Copy the rows below word for word, starting at the line containing "Task: Show betting ticket for 04-08 馬連 bet" and ending at the line containing "I will 471,324.".

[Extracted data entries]
══════════════════════════════

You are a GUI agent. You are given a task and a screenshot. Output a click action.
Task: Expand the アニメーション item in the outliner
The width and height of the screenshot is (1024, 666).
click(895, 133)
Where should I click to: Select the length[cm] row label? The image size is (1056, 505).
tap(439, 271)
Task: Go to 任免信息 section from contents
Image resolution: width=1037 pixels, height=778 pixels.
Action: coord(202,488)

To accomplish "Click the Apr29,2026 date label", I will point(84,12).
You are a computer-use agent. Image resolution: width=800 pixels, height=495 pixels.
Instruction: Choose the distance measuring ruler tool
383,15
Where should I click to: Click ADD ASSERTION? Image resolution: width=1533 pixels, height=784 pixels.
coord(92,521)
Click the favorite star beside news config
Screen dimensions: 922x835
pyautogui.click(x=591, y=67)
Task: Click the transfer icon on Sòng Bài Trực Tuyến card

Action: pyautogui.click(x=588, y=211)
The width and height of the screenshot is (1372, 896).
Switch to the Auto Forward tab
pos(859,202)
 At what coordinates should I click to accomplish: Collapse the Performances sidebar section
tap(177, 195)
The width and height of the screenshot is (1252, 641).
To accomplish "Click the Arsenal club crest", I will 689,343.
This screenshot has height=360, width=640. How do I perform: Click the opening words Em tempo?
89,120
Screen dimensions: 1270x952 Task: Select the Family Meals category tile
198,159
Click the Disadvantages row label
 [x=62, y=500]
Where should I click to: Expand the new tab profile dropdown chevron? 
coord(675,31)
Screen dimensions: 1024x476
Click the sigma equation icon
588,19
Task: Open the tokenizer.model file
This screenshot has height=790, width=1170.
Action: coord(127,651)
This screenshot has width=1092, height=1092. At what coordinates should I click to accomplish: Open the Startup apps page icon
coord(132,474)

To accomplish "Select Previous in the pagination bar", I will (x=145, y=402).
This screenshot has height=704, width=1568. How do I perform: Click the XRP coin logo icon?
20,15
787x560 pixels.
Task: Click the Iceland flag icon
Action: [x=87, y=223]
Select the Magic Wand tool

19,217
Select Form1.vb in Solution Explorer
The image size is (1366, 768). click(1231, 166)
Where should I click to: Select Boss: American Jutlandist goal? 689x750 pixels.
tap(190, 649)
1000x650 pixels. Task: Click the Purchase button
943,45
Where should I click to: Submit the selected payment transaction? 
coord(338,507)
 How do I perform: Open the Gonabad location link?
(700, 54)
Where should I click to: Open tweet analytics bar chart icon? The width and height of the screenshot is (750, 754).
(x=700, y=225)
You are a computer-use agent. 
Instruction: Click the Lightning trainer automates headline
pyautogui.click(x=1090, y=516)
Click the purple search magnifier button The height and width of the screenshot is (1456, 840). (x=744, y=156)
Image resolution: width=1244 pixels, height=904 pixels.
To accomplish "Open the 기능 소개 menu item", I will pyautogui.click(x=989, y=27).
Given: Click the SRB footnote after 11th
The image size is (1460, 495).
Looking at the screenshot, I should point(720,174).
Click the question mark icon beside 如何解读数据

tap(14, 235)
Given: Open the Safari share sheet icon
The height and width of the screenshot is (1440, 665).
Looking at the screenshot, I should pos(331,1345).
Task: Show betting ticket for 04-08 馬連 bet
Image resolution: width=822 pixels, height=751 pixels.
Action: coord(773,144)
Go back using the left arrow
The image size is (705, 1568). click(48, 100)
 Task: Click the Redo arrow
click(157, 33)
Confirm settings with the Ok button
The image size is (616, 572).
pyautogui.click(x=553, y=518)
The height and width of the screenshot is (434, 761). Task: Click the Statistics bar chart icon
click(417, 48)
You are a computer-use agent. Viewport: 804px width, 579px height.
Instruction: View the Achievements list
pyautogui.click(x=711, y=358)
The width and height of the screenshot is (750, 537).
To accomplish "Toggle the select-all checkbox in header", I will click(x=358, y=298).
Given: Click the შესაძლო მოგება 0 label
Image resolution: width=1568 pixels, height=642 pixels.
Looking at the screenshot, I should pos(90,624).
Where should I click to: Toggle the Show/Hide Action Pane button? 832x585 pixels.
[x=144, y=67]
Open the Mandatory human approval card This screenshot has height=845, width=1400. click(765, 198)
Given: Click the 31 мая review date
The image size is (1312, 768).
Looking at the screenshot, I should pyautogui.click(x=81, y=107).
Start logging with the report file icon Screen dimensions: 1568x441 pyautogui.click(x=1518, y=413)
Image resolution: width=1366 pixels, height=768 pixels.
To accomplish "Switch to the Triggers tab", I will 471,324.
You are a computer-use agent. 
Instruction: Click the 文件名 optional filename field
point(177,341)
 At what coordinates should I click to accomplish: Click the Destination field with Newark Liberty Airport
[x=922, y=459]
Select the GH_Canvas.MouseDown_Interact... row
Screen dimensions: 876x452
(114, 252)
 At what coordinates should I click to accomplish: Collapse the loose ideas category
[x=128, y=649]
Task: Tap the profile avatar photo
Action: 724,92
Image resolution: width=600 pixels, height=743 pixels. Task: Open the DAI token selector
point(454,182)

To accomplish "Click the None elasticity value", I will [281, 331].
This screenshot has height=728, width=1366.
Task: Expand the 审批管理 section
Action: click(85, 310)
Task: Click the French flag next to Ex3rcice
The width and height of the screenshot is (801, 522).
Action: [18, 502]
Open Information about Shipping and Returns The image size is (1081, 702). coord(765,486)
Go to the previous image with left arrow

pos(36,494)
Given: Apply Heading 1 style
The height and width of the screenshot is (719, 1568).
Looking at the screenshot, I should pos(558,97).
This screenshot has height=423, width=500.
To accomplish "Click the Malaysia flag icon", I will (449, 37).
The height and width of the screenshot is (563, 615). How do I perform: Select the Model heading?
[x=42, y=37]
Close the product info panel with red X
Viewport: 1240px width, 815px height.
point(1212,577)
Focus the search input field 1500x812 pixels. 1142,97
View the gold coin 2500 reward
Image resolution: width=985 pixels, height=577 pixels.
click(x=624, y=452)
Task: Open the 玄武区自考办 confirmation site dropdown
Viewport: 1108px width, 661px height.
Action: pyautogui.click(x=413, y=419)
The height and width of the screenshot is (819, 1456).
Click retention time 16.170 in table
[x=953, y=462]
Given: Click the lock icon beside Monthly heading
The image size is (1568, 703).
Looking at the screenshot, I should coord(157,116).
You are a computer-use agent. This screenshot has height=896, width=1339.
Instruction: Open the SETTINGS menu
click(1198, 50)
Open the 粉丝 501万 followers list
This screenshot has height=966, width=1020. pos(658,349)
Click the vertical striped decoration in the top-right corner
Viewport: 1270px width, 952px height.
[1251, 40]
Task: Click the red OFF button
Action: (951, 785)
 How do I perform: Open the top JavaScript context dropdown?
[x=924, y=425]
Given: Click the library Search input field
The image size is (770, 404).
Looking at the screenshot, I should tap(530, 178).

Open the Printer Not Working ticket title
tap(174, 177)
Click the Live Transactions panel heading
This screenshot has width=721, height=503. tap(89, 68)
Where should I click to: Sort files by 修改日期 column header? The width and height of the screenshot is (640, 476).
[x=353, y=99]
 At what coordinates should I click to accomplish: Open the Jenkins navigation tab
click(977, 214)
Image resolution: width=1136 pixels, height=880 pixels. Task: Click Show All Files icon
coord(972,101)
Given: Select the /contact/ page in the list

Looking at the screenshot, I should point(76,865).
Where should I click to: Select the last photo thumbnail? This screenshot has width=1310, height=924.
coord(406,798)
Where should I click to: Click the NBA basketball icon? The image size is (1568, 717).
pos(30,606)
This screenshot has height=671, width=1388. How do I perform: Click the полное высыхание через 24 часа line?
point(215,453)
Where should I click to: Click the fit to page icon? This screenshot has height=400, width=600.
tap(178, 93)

══════════════════════════════

- _Response for this exercise_
Task: Show betting ticket for 04-08 馬連 bet
Image resolution: width=822 pixels, height=751 pixels.
Action: coord(773,144)
Go back using the left arrow
The image size is (705, 1568). click(48, 100)
 Task: Click the Redo arrow
click(157, 33)
Confirm settings with the Ok button
The image size is (616, 572).
pyautogui.click(x=553, y=518)
The height and width of the screenshot is (434, 761). Task: Click the Statistics bar chart icon
click(417, 48)
You are a computer-use agent. Viewport: 804px width, 579px height.
Instruction: View the Achievements list
pyautogui.click(x=711, y=358)
The width and height of the screenshot is (750, 537).
To accomplish "Toggle the select-all checkbox in header", I will click(x=358, y=298).
Given: Click the შესაძლო მოგება 0 label
Image resolution: width=1568 pixels, height=642 pixels.
Looking at the screenshot, I should pos(90,624).
Where should I click to: Toggle the Show/Hide Action Pane button? 832x585 pixels.
[x=144, y=67]
Open the Mandatory human approval card This screenshot has height=845, width=1400. click(765, 198)
Given: Click the 31 мая review date
The image size is (1312, 768).
Looking at the screenshot, I should pyautogui.click(x=81, y=107).
Start logging with the report file icon Screen dimensions: 1568x441 pyautogui.click(x=1518, y=413)
Image resolution: width=1366 pixels, height=768 pixels.
To accomplish "Switch to the Triggers tab", I will 471,324.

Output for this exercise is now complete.